§ EXERCISE SET:
a: Reproduce the passage of the article on Andrew Cozens's ADSS presidency from "The challenge is" up to and including "properly established themselves.".
b: Carry on the article about Andrew Cozens's presidency of the Association of Directors of Social Services from after its last sentence.

*** Opening EXTRACTED TEXT ***

A president with a road map seeks to right past wrongs

Even at a time with no structural upheaval or major legislative
change in social care (and when was that?), the role of president
of the Association of Directors of Social Services is a tall
order.

You have to act as a lobbyist, campaigner, spokesperson for your
profession and for social services departments, and composer of
policy proposals, alongside a formidable day job as a director of
social services. You can’t possibly please everyone, for as new
president Andrew Cozens admits: “ADSS always struggles with, on the
one hand, those who dismiss us as vested interests of senior
managers, and on the other hand, those who feel there has been a
vacuum where the voice of social care should be, who have very high
expectations that we can’t always meet.”

The challenge is made harder as Cozens takes over the presidency by
the threat the children’s green paper poses to the role of director
of social services, by proposing a statutory director of children’s
services, and by the related likely demise of social services
departments. This in turn, coupled with the decimation of the
social care civil service at the Department of Health and the, as
yet, unformed structures at the Department for Education and
Skills, threatens to undermine the identity of social care as a
distinct discipline. This is even before the new institutions to
safeguard it – the General Social Care Council, Social Care
Institute for Excellence, and Commission for Social Care Inspection
– have properly established themselves.

With all the questions surrounding the future of his association –
and even his profession – it is lucky that Cozens is not short of
answers. He has been talking to staff in his own department
(Leicester) about what they look for from an ADSS president. “They
want a road map through what is a very confusing time
professionally and organisationally,” he says.

They also want someone to bang a drum for social care, something
Cozens is used to doing. “Being in a new council, a director has to
argue about why have social care and social services. Staff say,
make sure we are valued for what we do, that there is something
distinctive about social care.” Finally, he believes front-line
workers look to the ADSS to be on what he calls the “inside track”,
influencing policy. With his reputation as a consummate networker,
and his own admission that his activism in the ADSS is partly
fuelled by a desire to “see round corners” and to influence what he
finds there, Cozens should be just what they need.

He accepts the severity of the threat facing social care, if the
government’s drive to improve specific services, irrespective of
which profession delivers them, is not informed by a close
understanding of the specific contribution of social care.

Cozens believes that the ADSS must work closely with other
stakeholders – the GSCC, Scie, CSCI and the Local Government
Association – to help the government with a “big idea” for the
future of social care. “Has there ever been a better time to be
championing social care, when there are so many other people to
support you in that?” he asks.

*** Closing EXTRACTED TEXT ***
*** Opening INFORMATION SHOWN ***

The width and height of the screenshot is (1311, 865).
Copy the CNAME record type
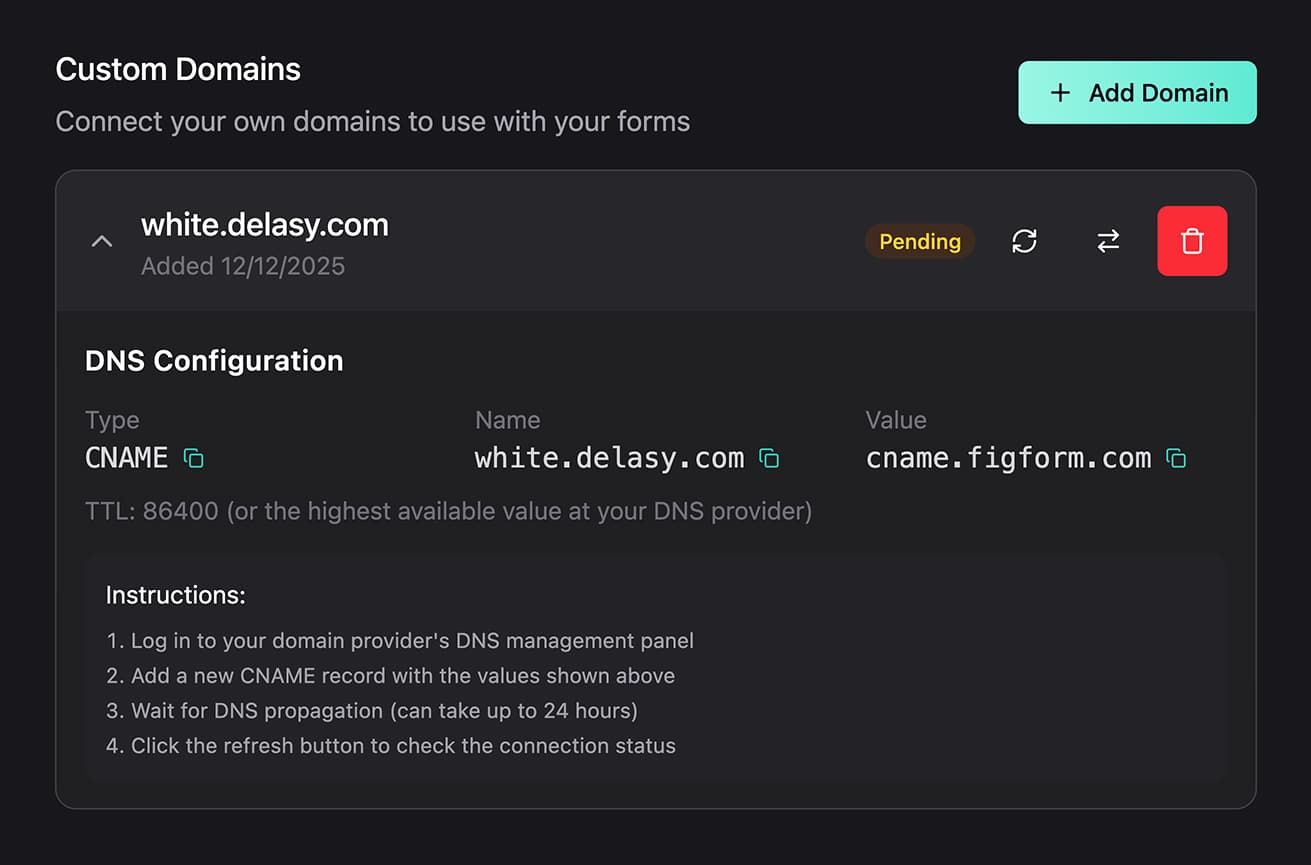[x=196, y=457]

*** Closing INFORMATION SHOWN ***

§ SOLVED PROBLEMS:
a:
The challenge is made harder as Cozens takes over the presidency by
the threat the children’s green paper poses to the role of director
of social services, by proposing a statutory director of children’s
services, and by the related likely demise of social services
departments. This in turn, coupled with the decimation of the
social care civil service at the Department of Health and the, as
yet, unformed structures at the Department for Education and
Skills, threatens to undermine the identity of social care as a
distinct discipline. This is even before the new institutions to
safeguard it – the General Social Care Council, Social Care
Institute for Excellence, and Commission for Social Care Inspection
– have properly established themselves.

b:
His inaugural speech as president, delivered this week, will “make
a pitch for social care as a mainstream service so that a future
for social care in local government is assured, not absorbed by
education or the NHS”. He explains: “I’m going to call for the
abolition of the poor law framework of services and its replacement
by a statutory duty of well-being. This would involve a different
configuration of social care services so that you get it right for
everyone.” It is a step forward from the paper launched this time
last year by the Institute for Public Policy Research,1
sponsored by the ADSS and Community Care, but a step in
the same direction.

Like that report, he argues for some radical beliefs about
structure that seem a long way from current government thinking.
“I’ve always been attracted by the idea that public health has its
natural home in local government not the NHS.” Many in social care
would agree. But would many ministers?

Cozens is an idealist, and not easily daunted. “The shadow of the
poor law has hung over us at every turn. Seebohm’s ideals lasted
until the money ran out and then we fell back on poor law habits
like rationing and eligibility criteria, dividing the deserving
from the undeserving. The Children Act 1989 was distorted and
became a means of screening people out. The community care
legislation was the biggest false dawn. It took a really good idea,
which was freedom and creativity for social care staff to use money
to tailor individual packages for a relatively small group of
people, and became a national framework for rationing access to
residential and nursing home care.”

He cites an example from his own experience. As an assistant
director in Harrogate when community care was first implemented in
1993, he masterminded an initiative in which everyone using home
care got a spring clean. “But we did it once, and after that it was
about battening down the hatches and turning people away.”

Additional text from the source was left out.